WORK REQUIRED: Pictures excluded, return the lines below from the first through the line holding "Add to cart (1409, 344)".

#### DATA TO EXAMINE

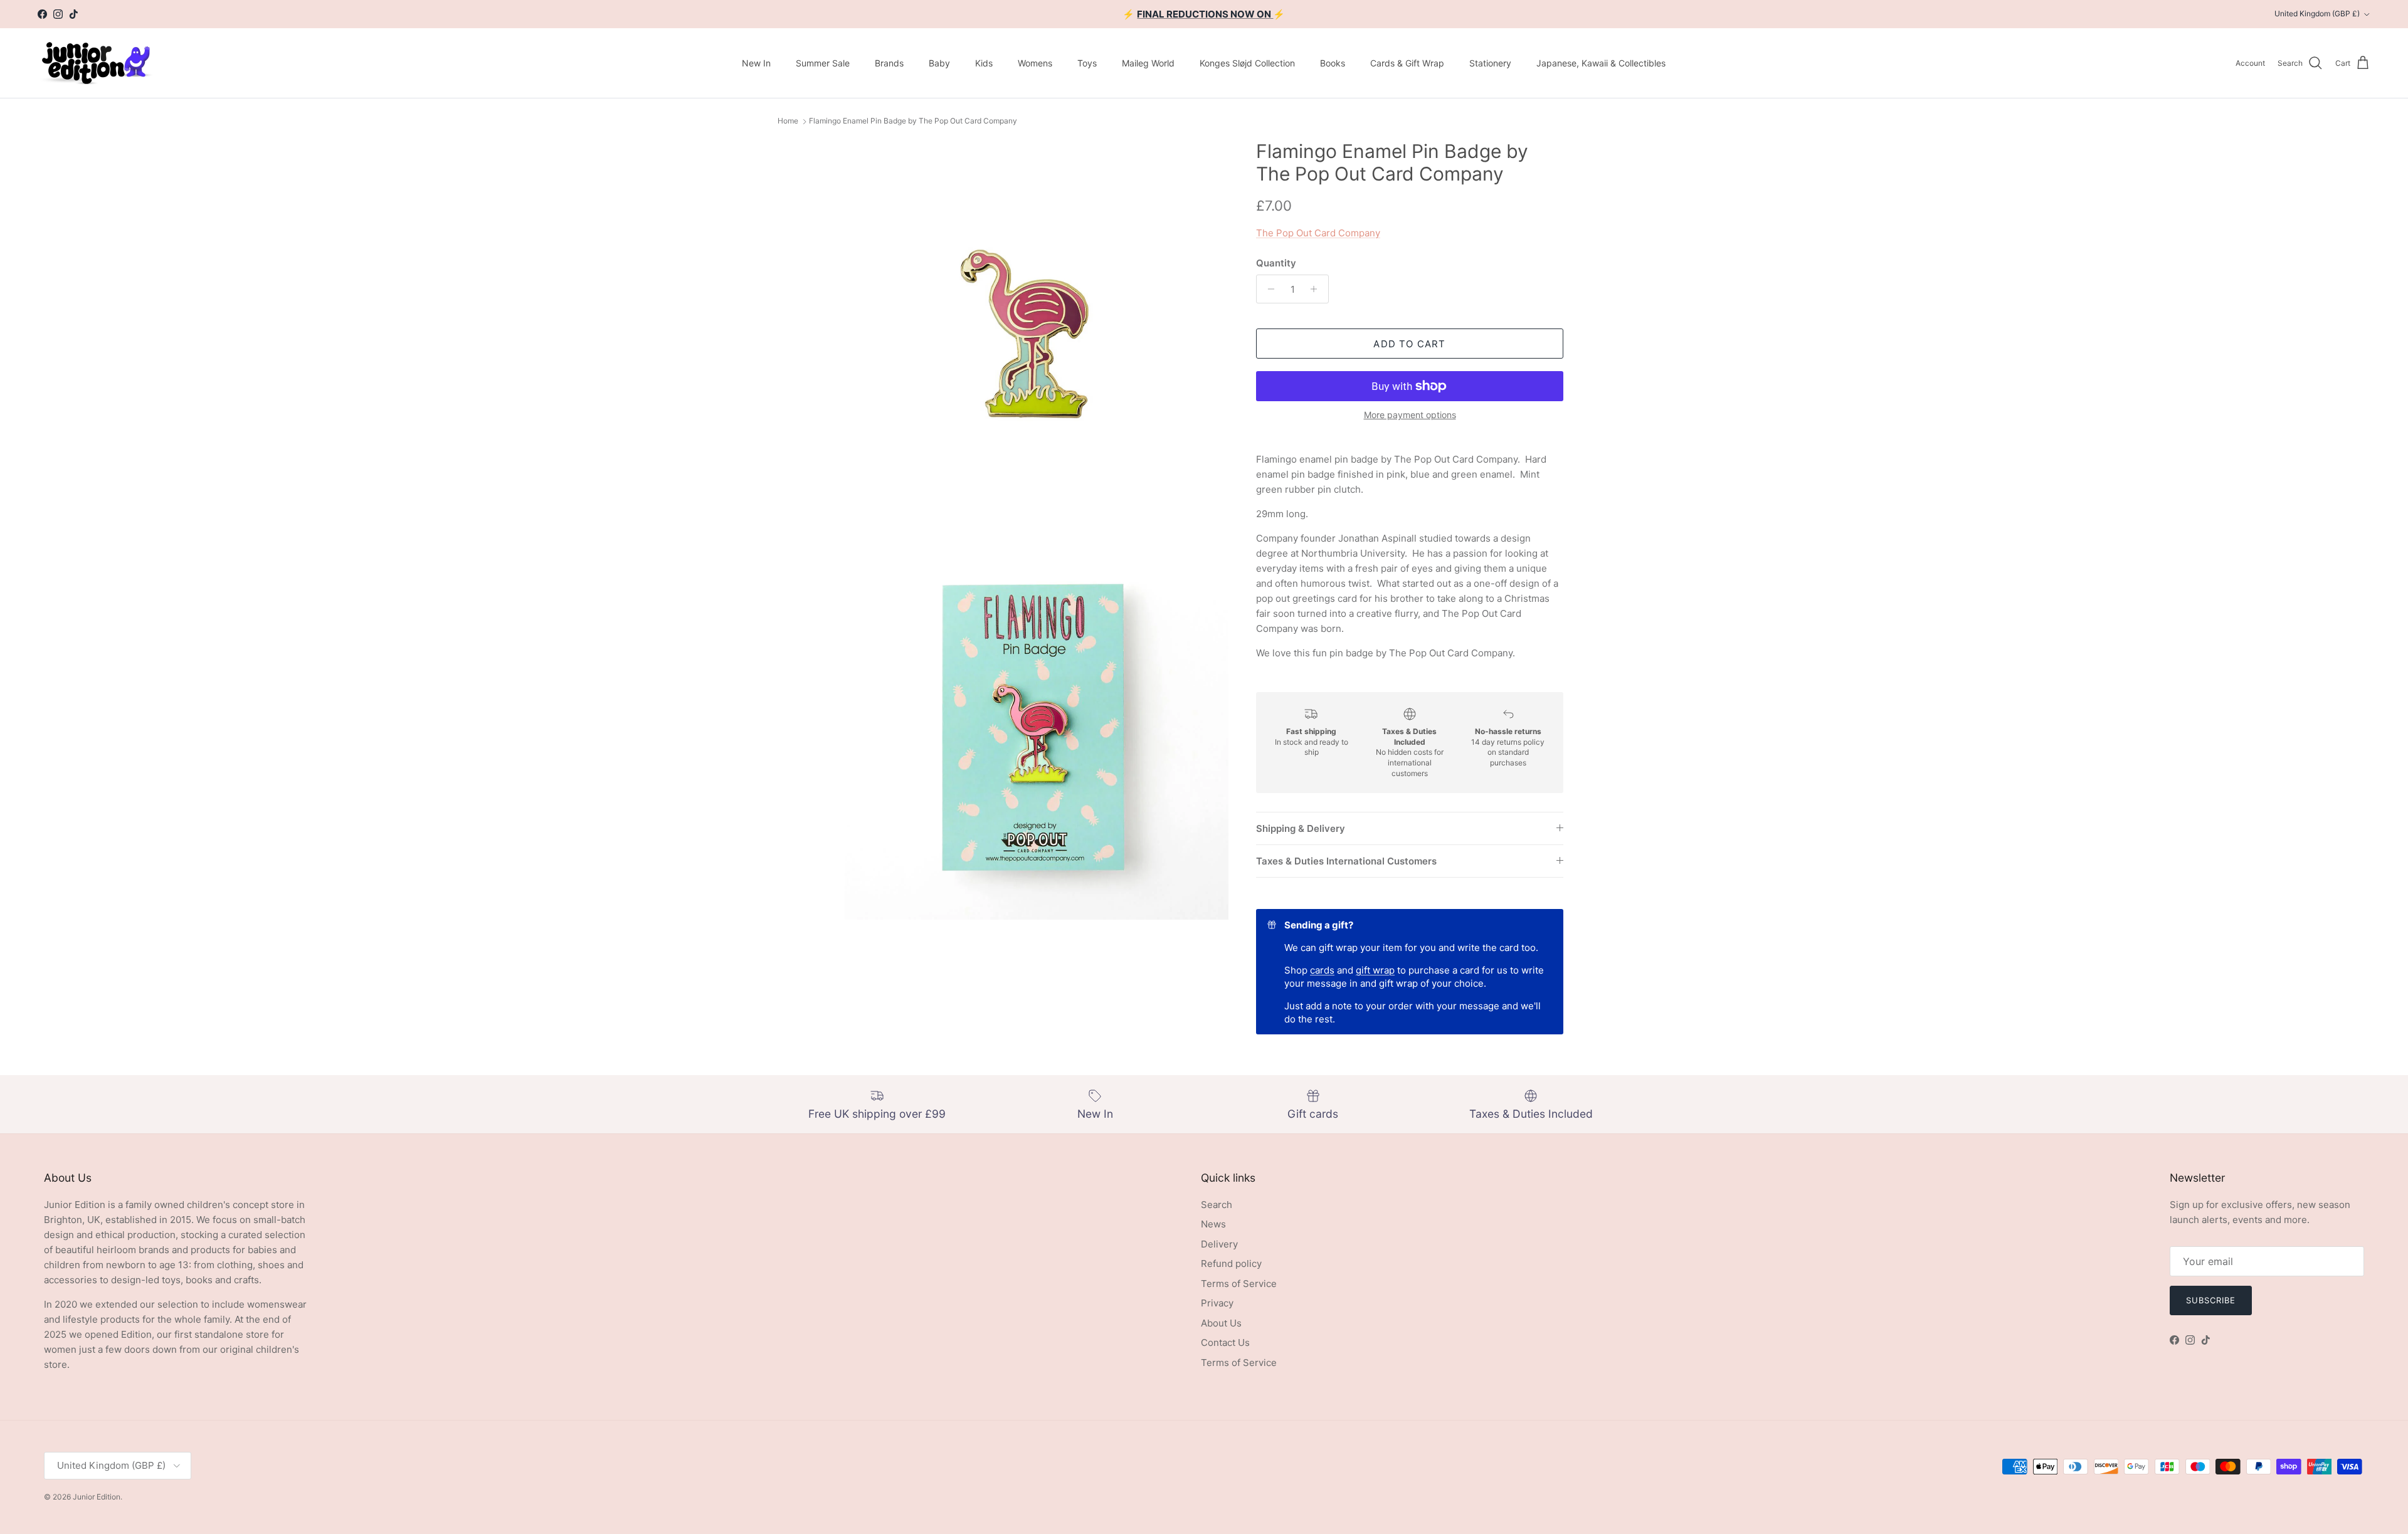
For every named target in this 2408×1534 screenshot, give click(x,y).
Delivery (1219, 1244)
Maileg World (1148, 63)
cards (1322, 970)
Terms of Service (1239, 1284)
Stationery (1490, 63)
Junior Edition (96, 1496)
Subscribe (2211, 1300)
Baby (939, 63)
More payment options (1410, 415)
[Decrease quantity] (1268, 289)
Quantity (1276, 263)
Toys (1087, 63)
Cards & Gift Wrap (1407, 63)
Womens (1035, 63)
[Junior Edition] (96, 63)
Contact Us (1225, 1342)
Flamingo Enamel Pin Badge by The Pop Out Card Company (913, 121)
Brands (889, 63)
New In (756, 63)
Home (788, 121)
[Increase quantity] (1317, 289)
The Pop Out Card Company (1318, 233)
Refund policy (1231, 1263)
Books (1332, 63)
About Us (1221, 1323)
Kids (984, 63)
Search (1216, 1205)
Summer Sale (823, 63)
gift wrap (1375, 970)
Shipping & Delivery (1300, 828)
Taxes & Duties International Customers (1346, 861)
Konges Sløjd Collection (1247, 63)
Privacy (1217, 1303)
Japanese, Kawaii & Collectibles (1601, 63)
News (1213, 1224)
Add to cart (1409, 344)
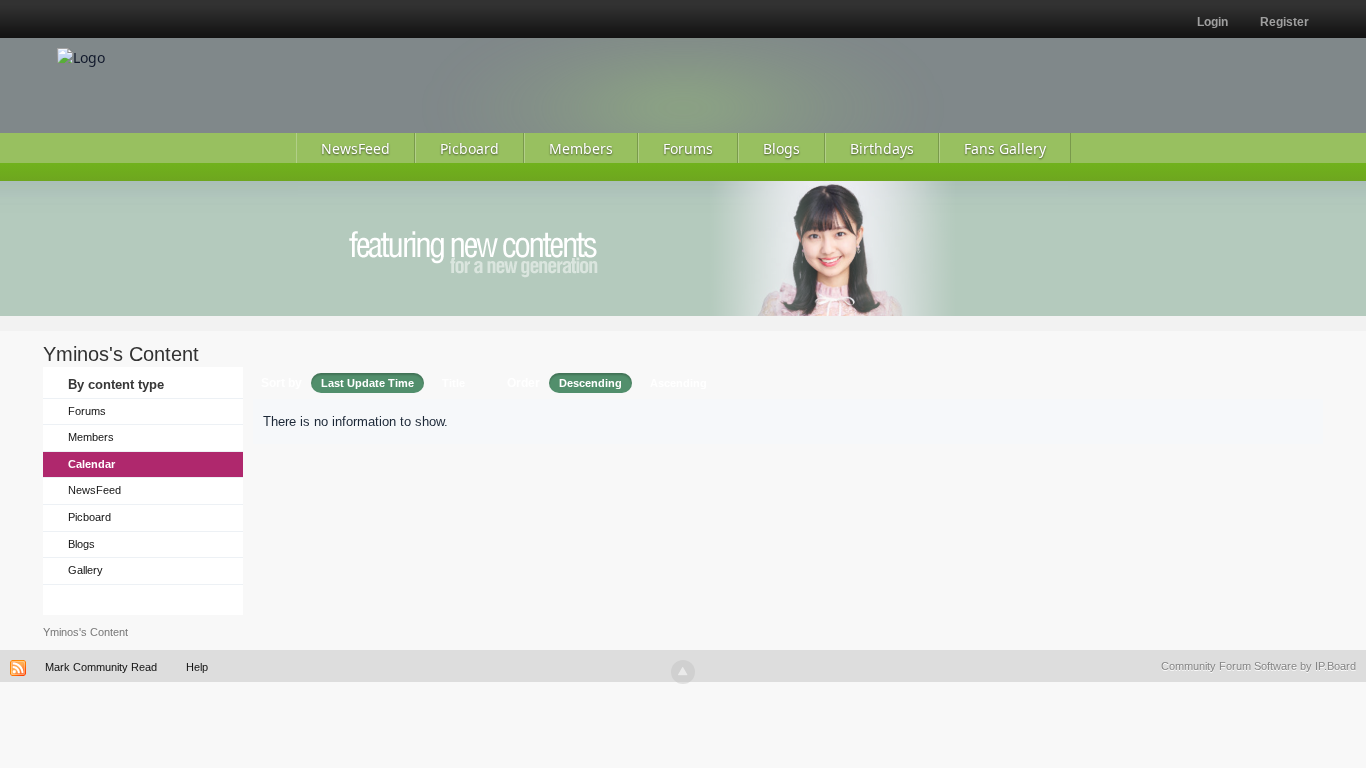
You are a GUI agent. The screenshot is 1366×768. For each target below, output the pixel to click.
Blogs (81, 544)
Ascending (678, 383)
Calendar (91, 464)
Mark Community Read (101, 667)
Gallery (85, 570)
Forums (87, 411)
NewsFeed (94, 490)
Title (453, 383)
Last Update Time (367, 383)
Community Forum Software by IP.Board (1258, 666)
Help (197, 667)
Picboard (89, 517)
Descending (590, 383)
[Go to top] (683, 672)
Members (91, 437)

########

ANSWER SPACE:
For every named target in this 2408×1534 screenshot, give click(x,y).
Delivery (1219, 1244)
Maileg World (1148, 63)
cards (1322, 970)
Terms of Service (1239, 1284)
Stationery (1490, 63)
Junior Edition (96, 1496)
Subscribe (2211, 1300)
Baby (939, 63)
More payment options (1410, 415)
[Decrease quantity] (1268, 289)
Quantity (1276, 263)
Toys (1087, 63)
Cards & Gift Wrap (1407, 63)
Womens (1035, 63)
[Junior Edition] (96, 63)
Contact Us (1225, 1342)
Flamingo Enamel Pin Badge by The Pop Out Card Company (913, 121)
Brands (889, 63)
New In (756, 63)
Home (788, 121)
[Increase quantity] (1317, 289)
The Pop Out Card Company (1318, 233)
Refund policy (1231, 1263)
Books (1332, 63)
About Us (1221, 1323)
Kids (984, 63)
Search (1216, 1205)
Summer Sale (823, 63)
gift wrap (1375, 970)
Shipping & Delivery (1300, 828)
Taxes & Duties International Customers (1346, 861)
Konges Sløjd Collection (1247, 63)
Privacy (1217, 1303)
Japanese, Kawaii & Collectibles (1601, 63)
News (1213, 1224)
Add to cart (1409, 344)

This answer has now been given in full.